Dos dedos sobre una mesa, un zapato tirado a lo lejos, criados (siempre muy rápidos), caballeros lentos, cartas, amores, todos tienen diferentes velocidades. En Francisca, es muy raro que dos personajes se vean afectados por una misma velocidad. Al contrario. Si se alejan tan rápido, si se dicen precipitadamente tantas cosas serias, si la narración de la película se vuelve incompleta, es porque están todos en órbita, como estrellas o electrones. Solo se encuentran en momentos precisos, que pueden ciertamente calcularse, pero con un cierto margen de incertidumbre, como decía Heisenberg de los átomos.
Átomos. La consigna es liberarse. No veo a ningún otro cineasta (excepto Biette y su “teatro de las materias”) que esté tan cerca de un materialismo a la antigua. La fuerza de Oliveira está en tratar uno de los argumentos-tipo de la religión («producir un ángel en la plenitud del martirio») con la falta de pathos y la agudeza indiferente de un filósofo pagano. La pasión afecta a los cuerpos en su totalidad, y a cada una de las partes de los cuerpos en su totalidad, y a cada una de las partes de las partes de los cuerpos en su totalidad, etc. En su totalidad y de forma diferente. La ardiente incertidumbre de la pasión no tiene fin, y la muerte no está por encima de todo.
6.
La escena más bella de la película está cerca del final. Francisca está muerta, José Augusto ha ordenado la autopsia después de haber guardado su corazón en un frasco y el frasco en una capilla. Este órgano sangriento aterroriza a la criada. No se trata de un capricho vano. A este corazón- músculo, a este corazón efectivamente material, se le sigue haciendo la misma pregunta: ¿de qué será capaz? ¿Qué puede este objeto agostado?

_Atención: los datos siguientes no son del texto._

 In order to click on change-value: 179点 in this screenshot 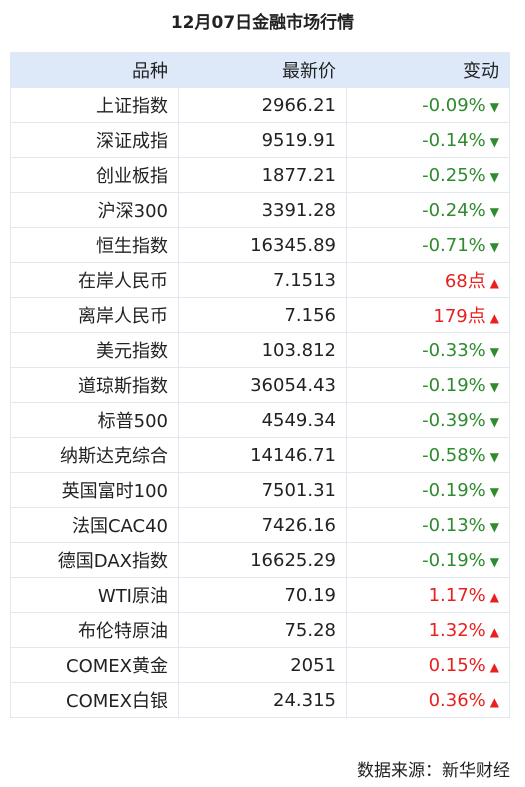, I will do `click(460, 316)`.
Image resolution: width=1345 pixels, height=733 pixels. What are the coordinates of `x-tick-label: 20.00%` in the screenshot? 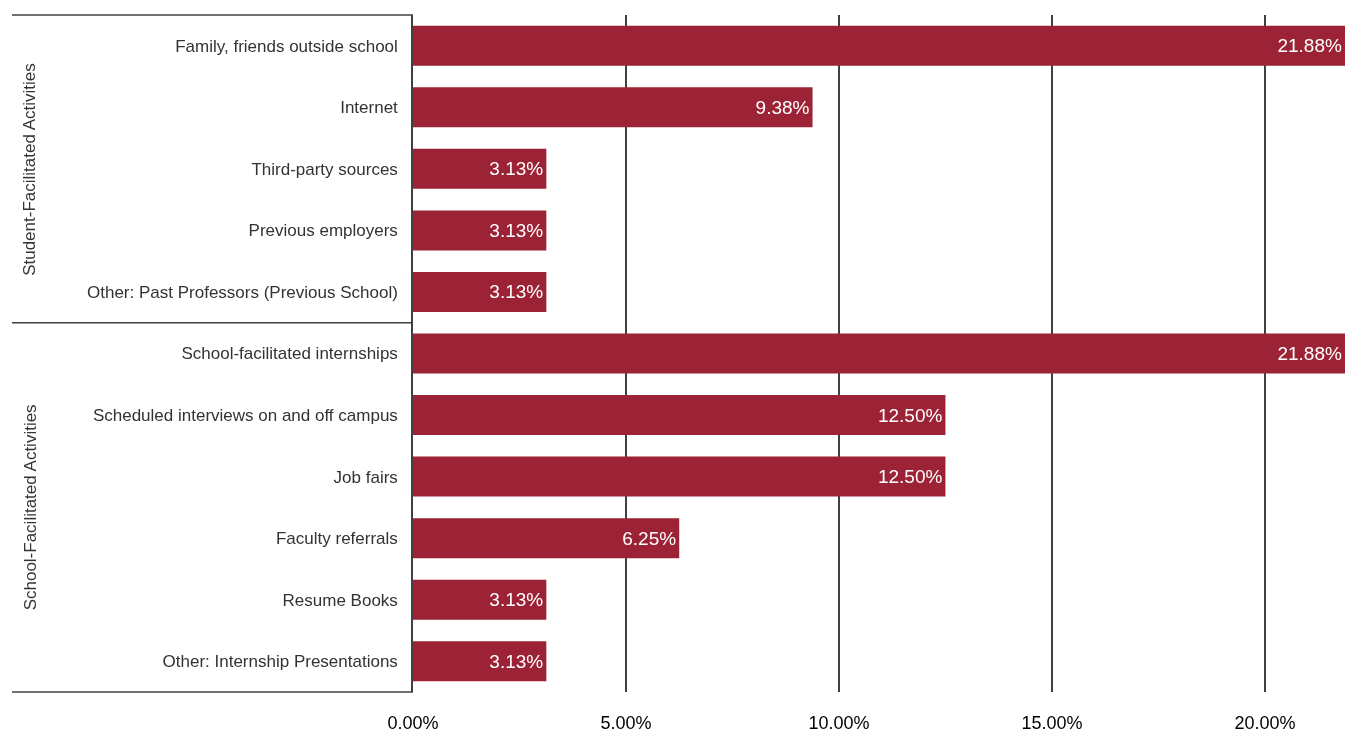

La respuesta la da el propio José Augusto: “Vivimos lacerados, buscando nuestros cuerpos esparcidos por toda la tierra. El vientre que quiere olvidar el pecado clama; el hígado que quiere aferrarse al lado derecho gime; y el corazón, partido en mil pedazos, se adentra en el más miserable de los callejones en busca de la sangre que lo moldeará”.
¿Qué puede el cine? Un anciano, uno de los grandes cineastas vivos, da su respuesta. Tal vez nos dice que el cine es como este cuerpo. Es preciso que se recomponga, órgano a órgano. Abajo el story board, abajo el museo. Viva el cine.
Serge Daney
Cahiers du Cinéma, # 330, diciembre de 1981, págs. 36-39.